Return every line of the records that contains the string "Open". Matching is case-sensitive.

**Text and item location entries**
....

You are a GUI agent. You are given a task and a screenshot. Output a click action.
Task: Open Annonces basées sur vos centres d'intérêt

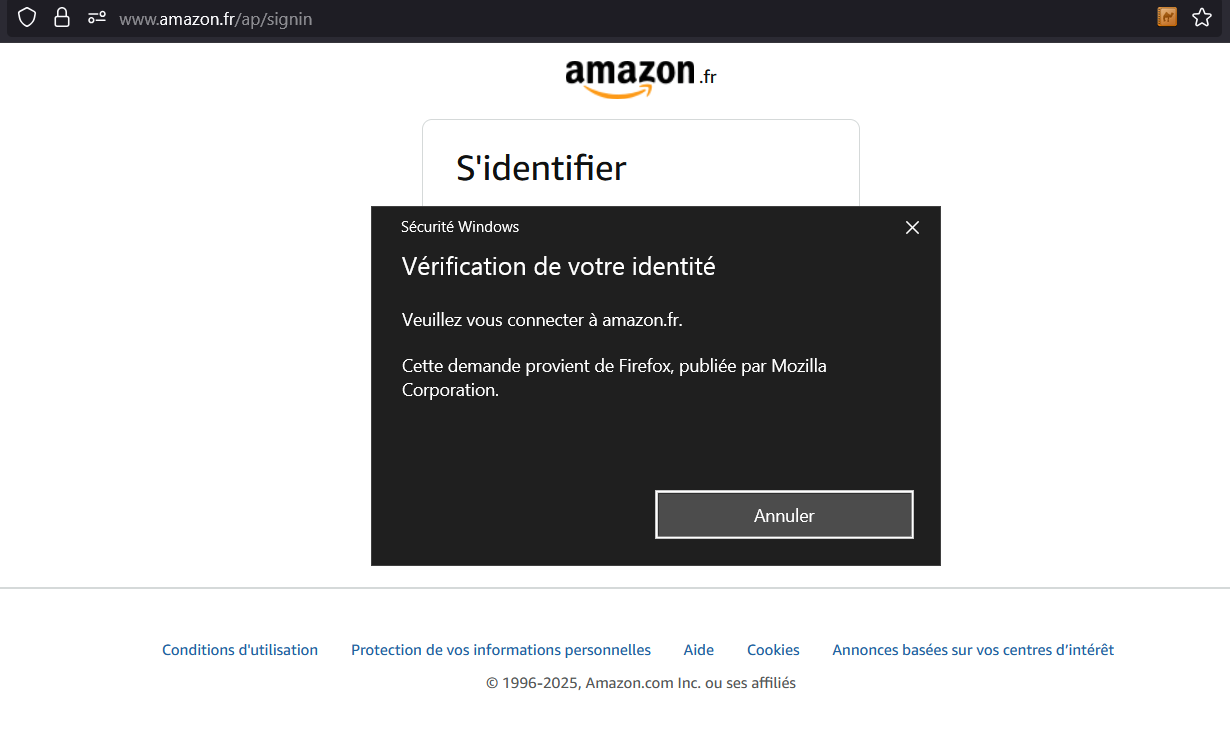[x=973, y=650]
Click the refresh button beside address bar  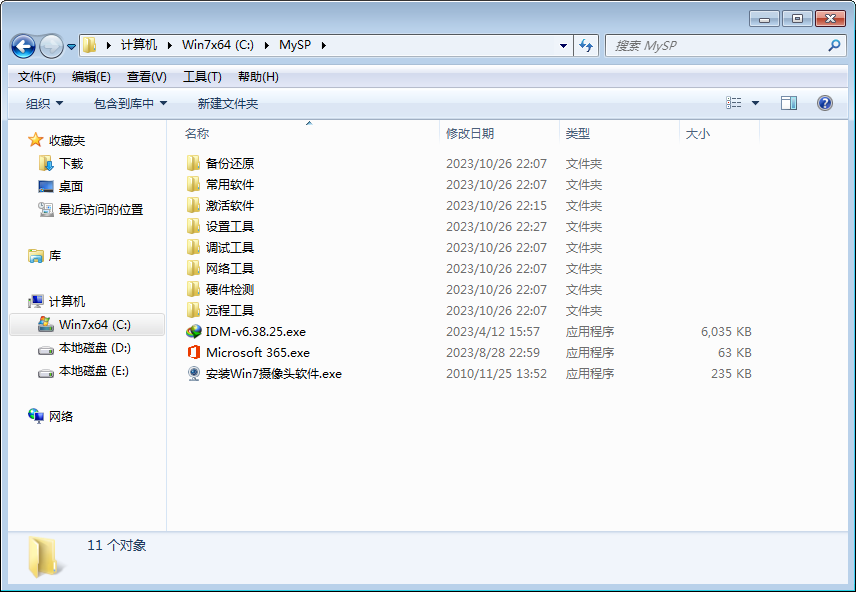(x=587, y=46)
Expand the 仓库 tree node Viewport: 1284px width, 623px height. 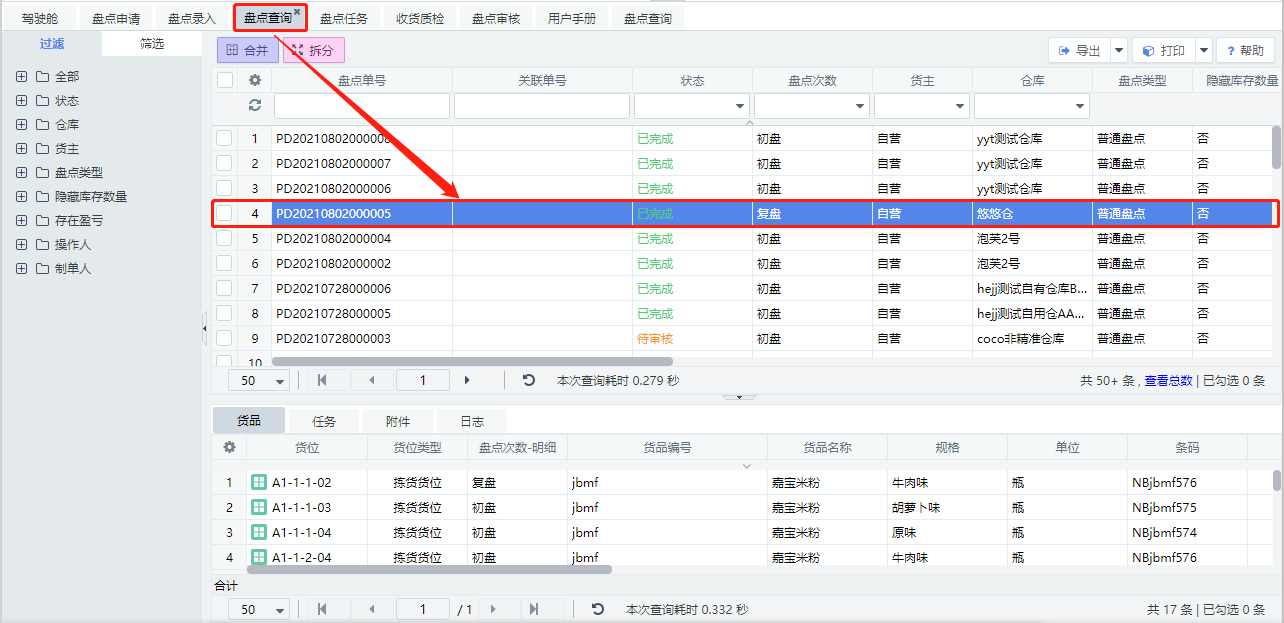pyautogui.click(x=22, y=125)
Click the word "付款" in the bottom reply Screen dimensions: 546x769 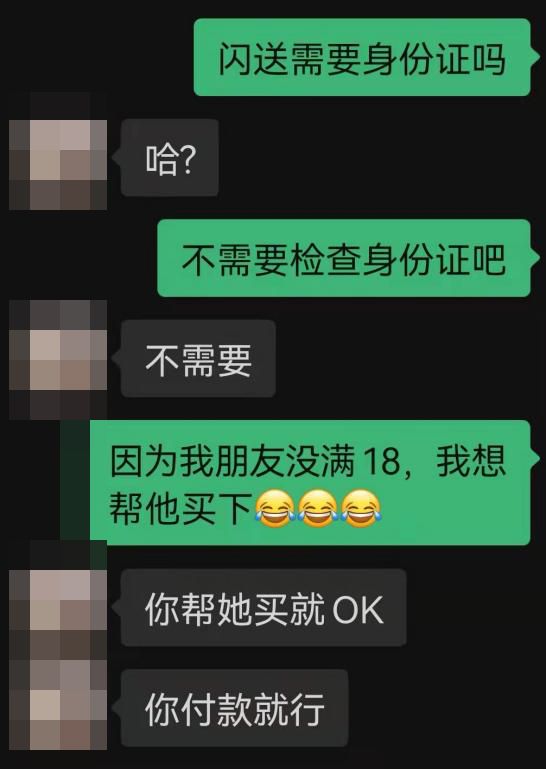(x=216, y=710)
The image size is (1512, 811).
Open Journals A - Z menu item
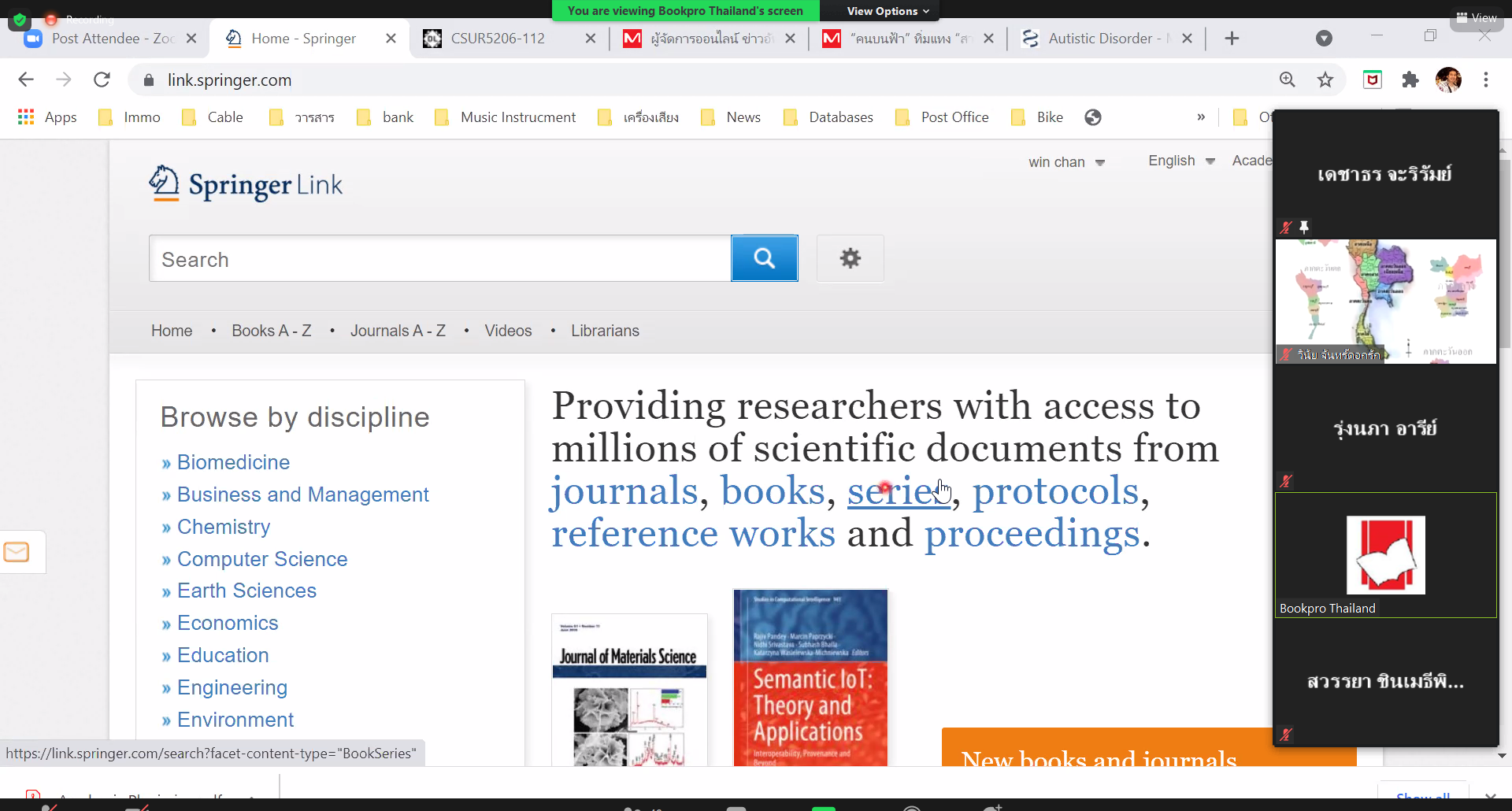click(x=398, y=331)
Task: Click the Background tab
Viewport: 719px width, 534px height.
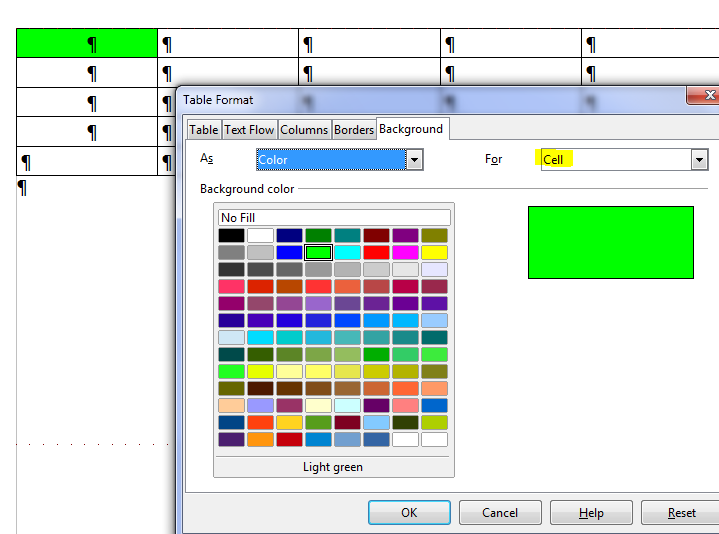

....

**Solved exercise**
Task: Open Annonces basées sur vos centres d'intérêt
Open Journals A - Z menu item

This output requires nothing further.